Era uma vez uma velha casinha à beira do caminho. Ninguém sabia precisar há quanto tempo fora construída. Quem por ali passava só podia afirmar que esta existia desde sempre.

Da sua varanda podia-se ver tanto o nascer quanto o pôr-do-sol. Estava desabitada, mas mesmo assim uma grama fresquinha a cercava e flores cresciam aos pés da mureta de pedras fogueadas entrecortada por um também baixinho portão de madeira da cor do tempo. Seu telhado era de um vermelho que não se via mais. Cada pedaço dele fora moldado por alguém que não dominava a língua mãe; familiares daquela gente boa que tem vício na fala, segundo Oswald de Andrade. Estes dizem "mio" para milho, e "pió" para pior, mas são mais brasileiros que os da cidade grande, que os que nasceram na "capitá".

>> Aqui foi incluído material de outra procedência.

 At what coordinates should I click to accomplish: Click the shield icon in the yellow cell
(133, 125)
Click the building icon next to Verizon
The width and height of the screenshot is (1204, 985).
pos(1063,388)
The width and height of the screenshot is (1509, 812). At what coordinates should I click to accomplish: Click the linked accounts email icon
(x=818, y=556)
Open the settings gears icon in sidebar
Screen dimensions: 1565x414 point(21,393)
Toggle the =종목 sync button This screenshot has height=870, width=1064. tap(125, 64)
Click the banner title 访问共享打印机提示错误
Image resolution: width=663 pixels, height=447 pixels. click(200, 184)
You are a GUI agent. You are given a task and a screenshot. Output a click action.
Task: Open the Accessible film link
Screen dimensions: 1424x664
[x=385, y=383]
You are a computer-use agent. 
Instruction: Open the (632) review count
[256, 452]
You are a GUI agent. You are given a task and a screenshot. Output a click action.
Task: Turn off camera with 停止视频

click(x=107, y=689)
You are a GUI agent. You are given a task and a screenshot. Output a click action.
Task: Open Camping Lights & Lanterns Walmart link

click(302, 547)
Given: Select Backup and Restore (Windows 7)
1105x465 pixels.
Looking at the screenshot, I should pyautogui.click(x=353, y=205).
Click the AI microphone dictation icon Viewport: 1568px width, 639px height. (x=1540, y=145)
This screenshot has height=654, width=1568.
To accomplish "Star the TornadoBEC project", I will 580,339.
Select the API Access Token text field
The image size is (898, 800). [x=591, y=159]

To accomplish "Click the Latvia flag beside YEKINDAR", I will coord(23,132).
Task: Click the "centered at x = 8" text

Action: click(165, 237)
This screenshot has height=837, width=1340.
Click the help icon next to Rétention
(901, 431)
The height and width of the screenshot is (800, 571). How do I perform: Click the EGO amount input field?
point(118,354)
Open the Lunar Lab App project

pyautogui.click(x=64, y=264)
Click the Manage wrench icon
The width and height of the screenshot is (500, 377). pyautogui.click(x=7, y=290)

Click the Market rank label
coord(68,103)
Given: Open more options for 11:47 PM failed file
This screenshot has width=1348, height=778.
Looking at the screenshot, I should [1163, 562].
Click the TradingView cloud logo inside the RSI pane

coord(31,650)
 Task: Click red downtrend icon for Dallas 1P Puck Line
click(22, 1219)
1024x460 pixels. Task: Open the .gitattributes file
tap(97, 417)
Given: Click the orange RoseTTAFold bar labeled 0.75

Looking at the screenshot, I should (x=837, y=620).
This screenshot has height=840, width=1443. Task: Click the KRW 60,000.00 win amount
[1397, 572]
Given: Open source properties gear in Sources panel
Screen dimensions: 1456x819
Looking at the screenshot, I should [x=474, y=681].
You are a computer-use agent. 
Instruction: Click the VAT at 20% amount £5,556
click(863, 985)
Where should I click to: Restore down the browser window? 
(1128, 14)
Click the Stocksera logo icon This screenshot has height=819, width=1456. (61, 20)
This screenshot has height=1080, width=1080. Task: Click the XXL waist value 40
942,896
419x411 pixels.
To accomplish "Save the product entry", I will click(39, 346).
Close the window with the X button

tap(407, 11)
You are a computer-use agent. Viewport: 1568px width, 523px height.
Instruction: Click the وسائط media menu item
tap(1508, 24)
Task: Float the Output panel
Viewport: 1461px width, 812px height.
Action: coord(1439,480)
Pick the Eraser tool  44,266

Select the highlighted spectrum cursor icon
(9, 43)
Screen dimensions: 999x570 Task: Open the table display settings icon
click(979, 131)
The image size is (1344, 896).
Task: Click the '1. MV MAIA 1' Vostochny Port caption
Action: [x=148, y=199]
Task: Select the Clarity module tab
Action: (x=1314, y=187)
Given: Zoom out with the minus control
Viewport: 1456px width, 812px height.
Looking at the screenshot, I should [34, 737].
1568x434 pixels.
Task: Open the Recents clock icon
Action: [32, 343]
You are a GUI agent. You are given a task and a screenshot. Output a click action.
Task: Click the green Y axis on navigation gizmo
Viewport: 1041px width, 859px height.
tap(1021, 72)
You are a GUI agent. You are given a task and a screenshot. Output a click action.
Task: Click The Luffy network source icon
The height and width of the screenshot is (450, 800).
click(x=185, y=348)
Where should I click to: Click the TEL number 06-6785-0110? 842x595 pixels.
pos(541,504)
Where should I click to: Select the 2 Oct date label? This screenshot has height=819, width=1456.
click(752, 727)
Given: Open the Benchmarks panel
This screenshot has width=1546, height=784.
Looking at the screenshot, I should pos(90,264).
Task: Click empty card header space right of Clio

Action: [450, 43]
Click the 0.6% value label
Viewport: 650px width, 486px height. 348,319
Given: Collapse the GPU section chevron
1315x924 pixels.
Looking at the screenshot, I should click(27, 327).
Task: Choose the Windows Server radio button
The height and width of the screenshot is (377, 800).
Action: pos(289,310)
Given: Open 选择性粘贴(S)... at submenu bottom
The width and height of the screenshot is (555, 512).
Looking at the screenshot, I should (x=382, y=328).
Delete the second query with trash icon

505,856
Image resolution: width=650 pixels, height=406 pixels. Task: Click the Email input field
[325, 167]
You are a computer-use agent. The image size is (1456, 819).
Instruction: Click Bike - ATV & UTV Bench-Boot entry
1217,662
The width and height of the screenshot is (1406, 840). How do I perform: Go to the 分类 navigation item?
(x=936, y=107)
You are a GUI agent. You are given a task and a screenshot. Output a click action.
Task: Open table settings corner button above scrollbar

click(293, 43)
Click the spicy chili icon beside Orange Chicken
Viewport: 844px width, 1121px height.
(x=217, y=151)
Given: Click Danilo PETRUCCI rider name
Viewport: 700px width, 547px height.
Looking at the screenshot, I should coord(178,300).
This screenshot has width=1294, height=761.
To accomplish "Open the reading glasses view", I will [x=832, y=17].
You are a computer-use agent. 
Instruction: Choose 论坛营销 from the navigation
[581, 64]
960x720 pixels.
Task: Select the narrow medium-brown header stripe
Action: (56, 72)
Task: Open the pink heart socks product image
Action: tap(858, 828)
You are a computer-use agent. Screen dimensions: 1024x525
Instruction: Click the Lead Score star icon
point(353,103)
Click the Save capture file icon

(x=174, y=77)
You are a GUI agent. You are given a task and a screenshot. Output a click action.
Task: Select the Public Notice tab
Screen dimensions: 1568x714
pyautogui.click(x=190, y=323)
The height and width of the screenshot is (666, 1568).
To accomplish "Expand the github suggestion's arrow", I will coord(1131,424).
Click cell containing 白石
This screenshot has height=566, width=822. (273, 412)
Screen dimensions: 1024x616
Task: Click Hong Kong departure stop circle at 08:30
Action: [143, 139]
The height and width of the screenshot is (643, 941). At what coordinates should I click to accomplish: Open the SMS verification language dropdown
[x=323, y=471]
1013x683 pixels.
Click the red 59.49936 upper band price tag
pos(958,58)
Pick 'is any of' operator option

Por aquele caminho passava gente de toda gente e não havia este a quem a velha casinha não surpreende-se. Ninguém entendia porque o passar do tempo lhe fazia tão bem sem a interferência de um mantenedor e muito menos quem era seu jardineiro. Mas por que não prestigiar seus atributos? O vento sopra e não se sabe de onde ele vem , tampouco para onde vai, entretanto ninguém quer viver sem ele.

Era aquela casinha a inspiração dos poetas e dos menestréis. Incontáveis versos cantaram e encantaram o místico lugar. Artistas de rua a levaram para seus palcos e de seu estilo nasceu outras arquiteturas. A frondosa árvore a sua esquerda é morada para o passaredo que desperta o viajante que se acolhe da chuva debaixo do seu alpendre. Do seu interior ninguém desfruta; santuário que nem o pior dos vândalos se atreve a violar. Qualquer um que sonha se torna seu devedor: o boêmio, o poeta, o músico, o artesão, o lírico, o erudito, o multifacetário, o eclético, o filho e também o pródigo; os ébrios e os sóbrios são seus discípulos; uma voz que chama, mas em vão, pois muda é e calada muito fala já que corações ardem e bocas que enchem por causa dela.

Dizem que por muitos anos ali morou um homem de desconhecida origem e genealogia. Ele sorria para todos os que passavam, especialmente para as crianças. Seu rosto era sereno e seus cabelos brancos. Um suspensório lhe segurava as largas calças. Despertava a bondade e a compaixão dos que o viam, alguns como solitário, outros como a diferença em meio a tanta iniquidade.

Sua alma nunca se abatia, ignorava-se contudo em que ou em quem se baseava sua felicidade. "Cada um tem porquê viver", o anônimo um dia afirmou, mas tanto se pode buscar felicidade ao som da harpa como em meio a escuridão voluntária, visto que a janela marejada por múltiplas gotículas de chuva ou a uniformidade e harmonia do canto gregoriano, vazio do som das cordas e das teclas, é belo e ambos podem trazer paz e música ao fiel.

Marcou assim presença esse desconhecido e célebre senhor, que um dia desapareceu e quem o amava ainda nega que ele morreu, se foi; sua consciência assim se desfez e desse modo foi ele juntar-se aos que nada sabem, mas que a saudade faz crer que com bons olhos nos vigia do Céu, morada do Altíssimo, a quem se destina o retorno do espírito que Ele mesmo nos deu, para descrença do agnóstico e recusa do ateu.

A casinha, por sua vez, ali perdura.  Linda! Charmosa, sem artíficios. Seu  era uma vez, para nós, aqui termina, se feliz, não sabemos, mas ela existe! Levanta  e vê: branca, rosinha, caiada da cor que se imagina; cheia de estampas ou de muitas janelinhas.